Given request A: Translate this sentence from the passage below on Special Economic Zones into Spanish: "No one knows on what reliable data this confidence of the Government is based."
Given request B: Reproduce word for word the part of the passage below on Special Economic Zones that opens with the words containing "Instead of taking" and closes with "over the SEZs.".
=== Passage provided ===
The Special Economic Zones (SEZs) are being promoted by the UPA Government which claims that this will build infra-structure and also `enhance employment generation’.  It has, however, been admitted that the SEZs are emerging more as conflict zones across the country, between Ministries of the Government of India, between political parties, between States, and between State Governments and the farming community. 

The horrendous consequences of all that has been proposed for setting up the SEZs have been pointed out by the political parties (except, of course, the Congress), experts on Constitutional law, leading social activists et al.. But, except for the JD(U), RSP, Akali Dal and RJD which have called for the scrapping of the SEZ Act, and the PMK which is for a review of the SEZ Scheme, none of the others are unequivocal in their stand, which will only embolden the UPA Government to go ahead and implement the Scheme.

  Instead of taking up proposals aimed primarily at the welfare of the people and suited to the conditions of the country, our Government wants to blindly copy what has been done in other countries, and it pretends that the successes achieved there can be replicated here.  Apparently, the Government of India is overawed by the successes supposed to have been achived by the SEZs in China.  No one knows on what reliable data this confidence of the Government is based.  They have found it convenient to brush aside the protest, that is `spilling in the land of dragons’.  Devender Sharma, the Farm Expert has pointed out how China faces 75,000 protests anually over the SEZs.

I shall touch briefly on what the SEZs are, what the proposals of the UPA Government are, what the political parties and experts in various fields have to say about them, and what further views we as citizens could have about these.

The SEZs are supposed to be clearly demarcated industrial zones constituting free trade enclaves, outside the country’s normal customs and trading systems, where foreign enterprises produce principally for export and benefit from certain tax and financial incentives.

The policy has evoked trenchant criticism on account of allocations of prime farm land to the SEZs.  Because of the protests and clashes of farmers’ bodies with the police, political parties have had to oppose the SEZ policy or call for a review.  The Congress President "warned" that prime agricultural land should not `normally’ be diverted to non-agricultural uses: Industry, no doubt, requires land; but this must be done without jeopardizing our agricultural prospects.  Former PM V. P. Singh feels that the SEZs would trigger social unrest on a mass scale and asks: ‘why should State Governments acquire land for Corporates? Because of acute farm crisis, these zones could become biggest land grabs in Indian History.’ Prof. M. S. Swaminathan, father of the Green Revolution in India who currently chairs the National Commission for Farmers, has expressed serious concerns over the issues, and asks the Centre to prevent the allotment of prime agricultural land to SEZs.  Devender Sharma, points out that SEZs will `accelerate low farm produce’, while the country is facing severe farm crisis and farmers’ suicide. Social activist Medha Patkar questions pertinently whether the Government addresses itself at all to the basic issue of livelihood for poor people and whether the SEZs and multi-storied building are the only yardstick to measure development. Why should the Government seek development at the cost of the farmers and the poor?  Vandana Shiva of Navdanya has found that the SEZs have been doing dis-service to the Indian farming community; they are swarming around metropolis, rich fertile land in and around Ganga, Yamuna and areas  around Mumbai and Pune.
=== Dataset content ===
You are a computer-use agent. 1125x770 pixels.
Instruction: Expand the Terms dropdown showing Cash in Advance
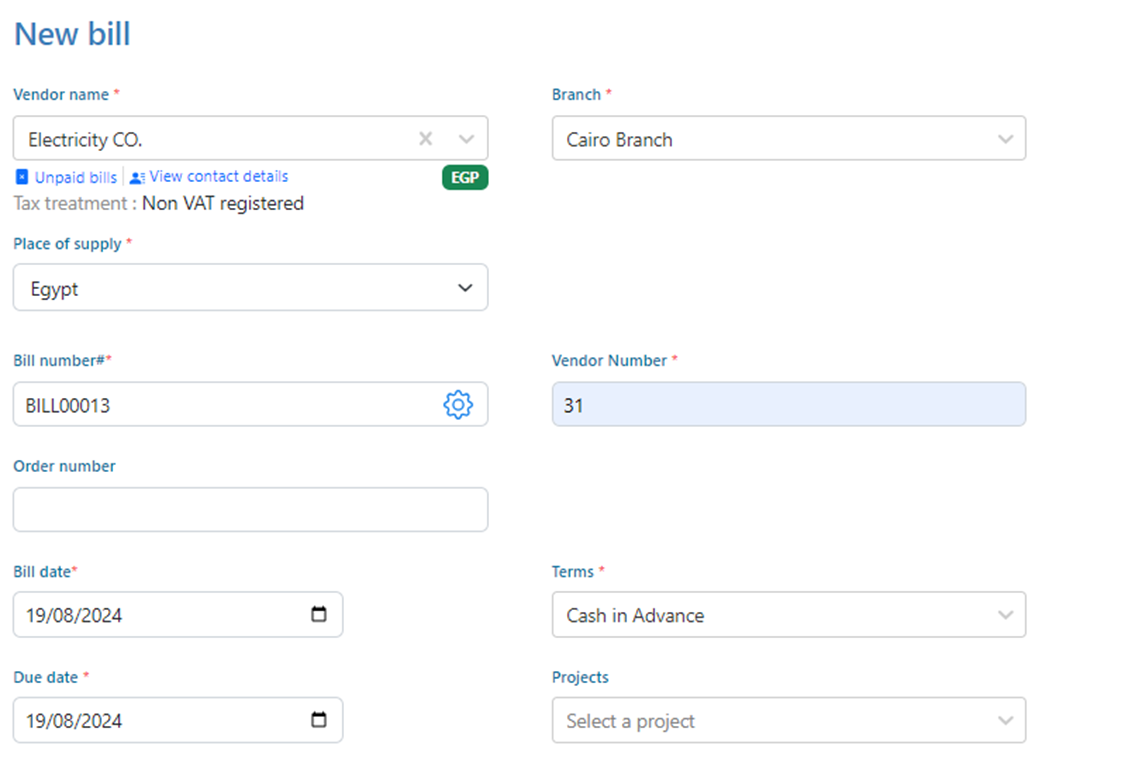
===
Worked answer A: Nadie sabe en qué datos fiables se basa esta confianza del Gobierno.

Worked answer B:
Instead of taking up proposals aimed primarily at the welfare of the people and suited to the conditions of the country, our Government wants to blindly copy what has been done in other countries, and it pretends that the successes achieved there can be replicated here.  Apparently, the Government of India is overawed by the successes supposed to have been achived by the SEZs in China.  No one knows on what reliable data this confidence of the Government is based.  They have found it convenient to brush aside the protest, that is `spilling in the land of dragons’.  Devender Sharma, the Farm Expert has pointed out how China faces 75,000 protests anually over the SEZs.